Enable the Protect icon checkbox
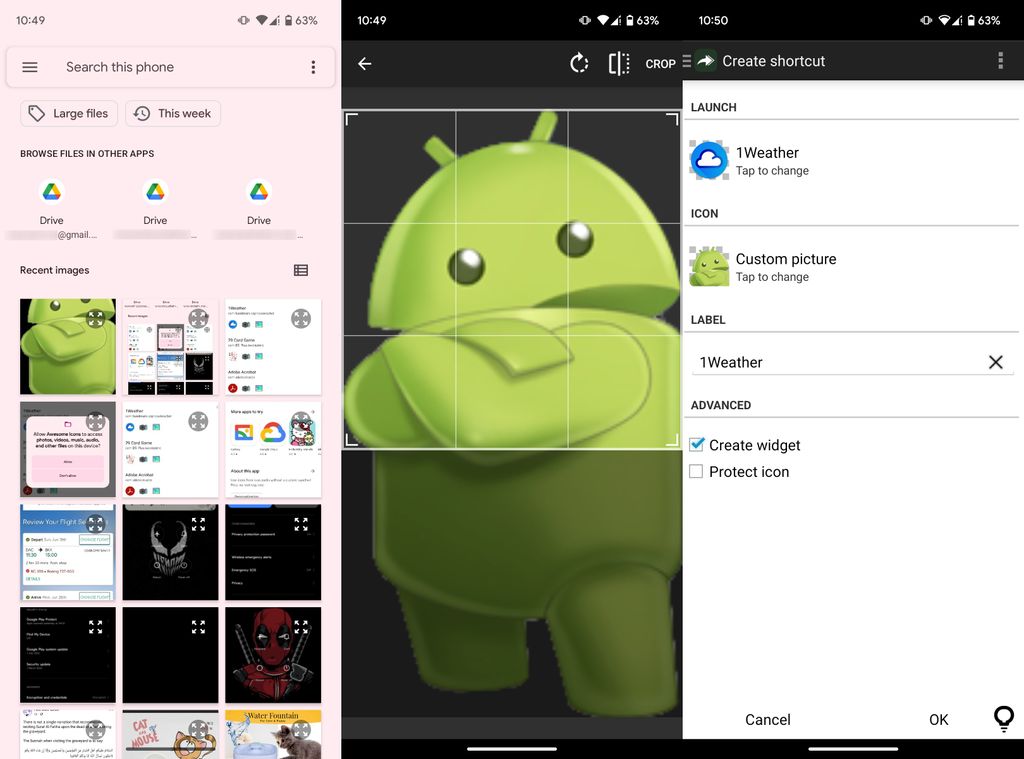 (x=696, y=471)
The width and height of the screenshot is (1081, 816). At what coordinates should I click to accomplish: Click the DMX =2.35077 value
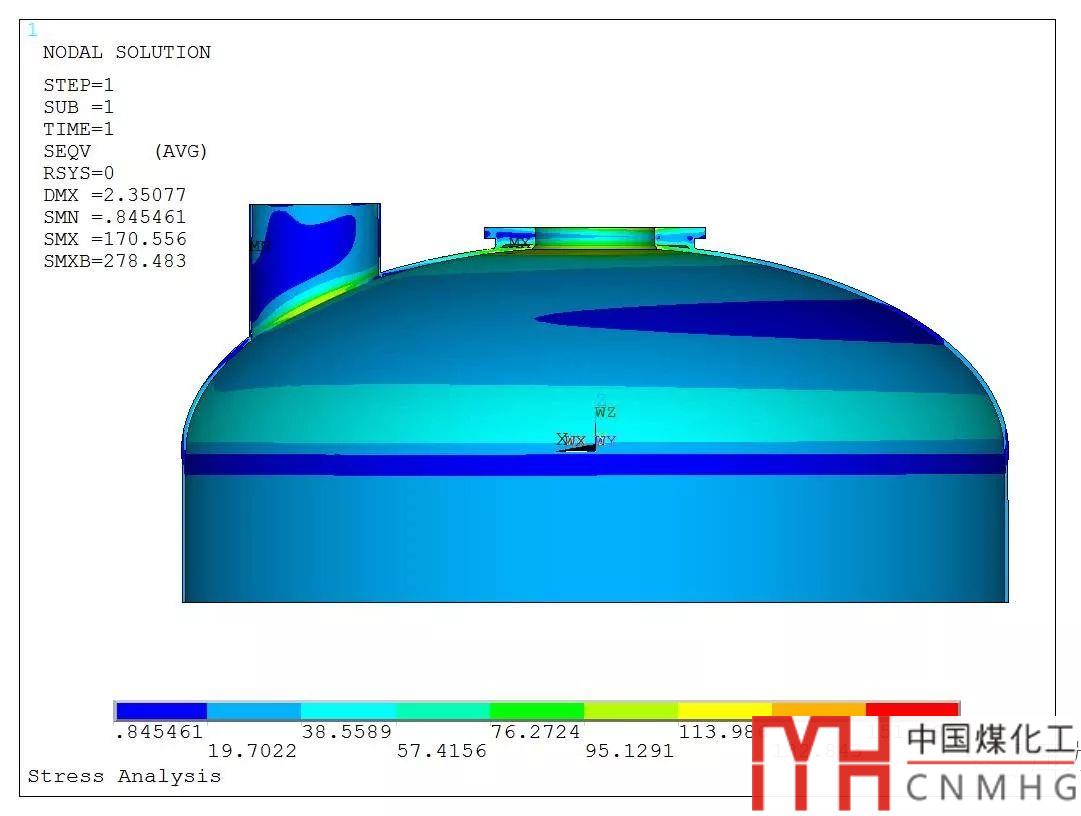(114, 195)
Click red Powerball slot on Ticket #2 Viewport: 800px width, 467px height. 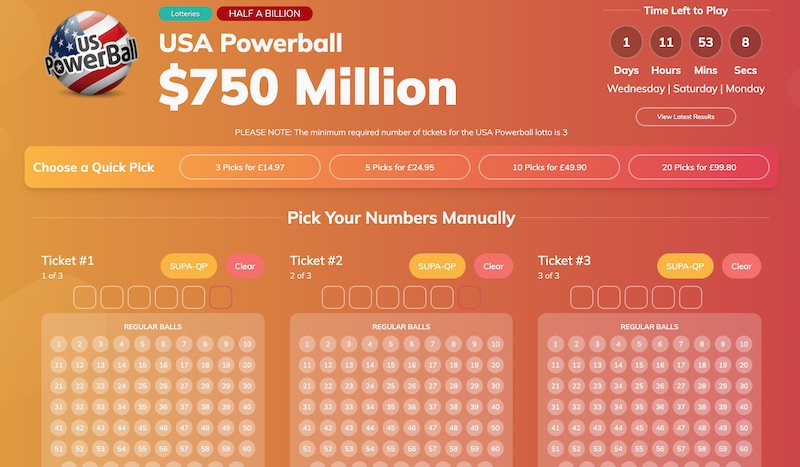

_Brief:_
Rewrite the records above, replacing "checkbox" with "toggle" and leaving everything else unchanged. Leave out the pictures.

_Written solution:_
Enable the Protect icon toggle
 (x=696, y=471)
The width and height of the screenshot is (1081, 816). At what coordinates should I click to accomplish: Click the DMX =2.35077 value
(114, 195)
Click red Powerball slot on Ticket #2 Viewport: 800px width, 467px height. 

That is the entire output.